■ **Kurze Aufgabe**
Gib den Abschnitt der Brettspielkritik von "Insgesamt habe ich" bis einschließlich "Downtime, unintuitiv obendrein." wieder und tausche dabei "Streamlining" gegen "Vereinfachung" aus.

■ **Textauszug**
- - - - -

Ein anderes Spiel, bei dem ein ganz ähnlicher Paarbildungs-Ansatz wunderbar funktioniert, ist Mangrovia (tolles Spiel, leider ziemlich unterschätzt). Da sind die Aktionen in ihrer Summe sehr ausgeglichen und obendrein wird die Position in vorgegebener Reihenfolge gewählt. Ein solcher Mechanismus zur Wahl der Reihenfolge durch irgendeine Spielaktion, sei es "Startspieler sichern, dann im Uhrzeigersinn weiter" (Mangrovia, Lords of Waterdeep, diverse andere) oder "freie Verteilung aller Reihenfolgen-Plätze" (diverse Feld-Titel, La Granja) hätte GAH sicher auch sehr gut getan. In dem Moment wäre man schon wieder seines eigenen Glückes Schmied, anstatt völlig hilflos zusehen zu müssen, wie bei schlechten Würfelergebnissen alles den Bach runter geht, gerade wenn man auf der mittleren Position sitzt. Lasst die Spieler mit spielerischen Mitteln um die beste Position in der Reihenfolge kämpfen und vieles löst sich von alleine...
Außerdem müssten ein paar Abpufferungen für ungünstige Würfelergebnisse her (nicht nur neu würfeln!) und dazu unterschiedliche Wege, um an benötigte Ressourcen zu kommen. Wie oft habe ich schon über die obskure mallorquinische Dachziegel-Magie in La Granja gelästert, Ressourcen herbeizaubern durch Umdrehen von irgendwie magischen Dachziegelmarkern, wow! Thematisch völliger Schwachsinn, aber spielmechanisch wichtig, weil durch gezielte Aktion erwerbbarer Puffer für schlechte (Würfel-)Zeiten. Ebenso die Waren mit vielen Tauschmöglichenkeiten oder noch einiges mehr in La Granja, was genau das Problem löst, das GAH massiv hat.
Insgesamt habe ich den Eindruck, dass Grand Austria Hotel nicht ausreichend zu Ende entwickelt wurde. Es fehlt ein bisschen Streamlining in den Standardsachen, die müssten deutlich knackiger rüberkommen, und es fehlt ganz deutlich das Feilen an den eigenen Besonderheiten. Darin ist GAH leider ziemlich ernüchternd. Letztendlich haben die Autoren auf das zentrale Design-Problem der krass unterschiedlich starken Aktionen im Laufe einer Runde mit dem A-B-C-C-B-A Spielreihenfolge-Ansatz bei im Uhrzeigersinn wechselndem Startspieler nur eine ziemlich unbefriedigende Lösung gefunden. Liefert nicht, zuviel Downtime, unintuitiv obendrein.

- - - - -

■ **Gespeicherte Einträge**
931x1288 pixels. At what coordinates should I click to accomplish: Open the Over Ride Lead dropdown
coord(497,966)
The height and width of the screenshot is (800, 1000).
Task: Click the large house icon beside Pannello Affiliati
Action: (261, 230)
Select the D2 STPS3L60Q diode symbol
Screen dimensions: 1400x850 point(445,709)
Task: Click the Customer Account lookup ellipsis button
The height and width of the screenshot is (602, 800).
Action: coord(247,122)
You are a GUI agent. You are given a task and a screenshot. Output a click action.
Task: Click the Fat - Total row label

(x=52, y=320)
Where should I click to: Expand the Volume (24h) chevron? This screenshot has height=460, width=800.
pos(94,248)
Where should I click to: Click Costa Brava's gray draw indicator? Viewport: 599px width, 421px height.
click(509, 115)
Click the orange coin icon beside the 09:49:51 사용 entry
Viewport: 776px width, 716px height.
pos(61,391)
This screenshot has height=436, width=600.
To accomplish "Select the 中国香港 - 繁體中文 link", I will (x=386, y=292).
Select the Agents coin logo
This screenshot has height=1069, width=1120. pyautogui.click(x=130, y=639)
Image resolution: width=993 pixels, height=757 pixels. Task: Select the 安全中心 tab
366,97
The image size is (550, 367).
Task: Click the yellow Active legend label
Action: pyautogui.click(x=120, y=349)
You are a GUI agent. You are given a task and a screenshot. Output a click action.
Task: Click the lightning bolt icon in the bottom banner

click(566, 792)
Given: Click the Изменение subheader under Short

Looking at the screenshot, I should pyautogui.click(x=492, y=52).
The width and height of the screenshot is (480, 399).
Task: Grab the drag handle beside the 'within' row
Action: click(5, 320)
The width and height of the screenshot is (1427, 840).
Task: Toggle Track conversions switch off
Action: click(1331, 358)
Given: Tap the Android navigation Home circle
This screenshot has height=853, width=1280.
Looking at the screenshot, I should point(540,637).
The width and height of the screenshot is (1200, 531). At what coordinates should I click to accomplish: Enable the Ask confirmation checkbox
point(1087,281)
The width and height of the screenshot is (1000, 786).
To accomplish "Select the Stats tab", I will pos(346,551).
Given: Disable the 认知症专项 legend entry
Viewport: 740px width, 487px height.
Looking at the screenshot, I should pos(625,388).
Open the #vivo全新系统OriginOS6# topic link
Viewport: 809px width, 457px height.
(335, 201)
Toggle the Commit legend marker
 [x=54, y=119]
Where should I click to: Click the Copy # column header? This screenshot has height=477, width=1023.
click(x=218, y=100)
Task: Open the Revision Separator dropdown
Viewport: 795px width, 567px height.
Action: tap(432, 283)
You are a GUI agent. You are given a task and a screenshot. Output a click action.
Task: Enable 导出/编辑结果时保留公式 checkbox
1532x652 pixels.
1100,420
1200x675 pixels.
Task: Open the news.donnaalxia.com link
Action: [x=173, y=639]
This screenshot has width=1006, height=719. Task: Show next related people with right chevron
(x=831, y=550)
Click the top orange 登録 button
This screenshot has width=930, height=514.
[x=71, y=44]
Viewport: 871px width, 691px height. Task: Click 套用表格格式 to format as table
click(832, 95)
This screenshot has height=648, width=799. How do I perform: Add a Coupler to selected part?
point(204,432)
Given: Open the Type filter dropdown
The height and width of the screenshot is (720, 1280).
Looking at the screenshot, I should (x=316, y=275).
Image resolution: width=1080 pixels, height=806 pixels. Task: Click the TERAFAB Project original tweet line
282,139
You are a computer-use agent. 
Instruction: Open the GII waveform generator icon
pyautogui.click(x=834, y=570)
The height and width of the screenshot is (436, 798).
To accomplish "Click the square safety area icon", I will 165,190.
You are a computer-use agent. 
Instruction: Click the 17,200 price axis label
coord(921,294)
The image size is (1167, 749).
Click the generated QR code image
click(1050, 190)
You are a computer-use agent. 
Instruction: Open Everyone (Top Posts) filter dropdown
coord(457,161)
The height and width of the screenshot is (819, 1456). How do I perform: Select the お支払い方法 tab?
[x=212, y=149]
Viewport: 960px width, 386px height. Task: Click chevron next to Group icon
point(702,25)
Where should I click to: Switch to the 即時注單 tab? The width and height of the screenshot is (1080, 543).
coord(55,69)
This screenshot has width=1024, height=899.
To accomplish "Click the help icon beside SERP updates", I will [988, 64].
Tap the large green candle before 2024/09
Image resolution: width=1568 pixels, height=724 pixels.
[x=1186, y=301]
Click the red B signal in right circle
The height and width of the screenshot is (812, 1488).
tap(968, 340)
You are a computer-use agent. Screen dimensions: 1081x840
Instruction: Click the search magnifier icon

- - - - -

■ **Lösung der Aufgabe**
Insgesamt habe ich den Eindruck, dass Grand Austria Hotel nicht ausreichend zu Ende entwickelt wurde. Es fehlt ein bisschen Vereinfachung in den Standardsachen, die müssten deutlich knackiger rüberkommen, und es fehlt ganz deutlich das Feilen an den eigenen Besonderheiten. Darin ist GAH leider ziemlich ernüchternd. Letztendlich haben die Autoren auf das zentrale Design-Problem der krass unterschiedlich starken Aktionen im Laufe einer Runde mit dem A-B-C-C-B-A Spielreihenfolge-Ansatz bei im Uhrzeigersinn wechselndem Startspieler nur eine ziemlich unbefriedigende Lösung gefunden. Liefert nicht, zuviel Downtime, unintuitiv obendrein.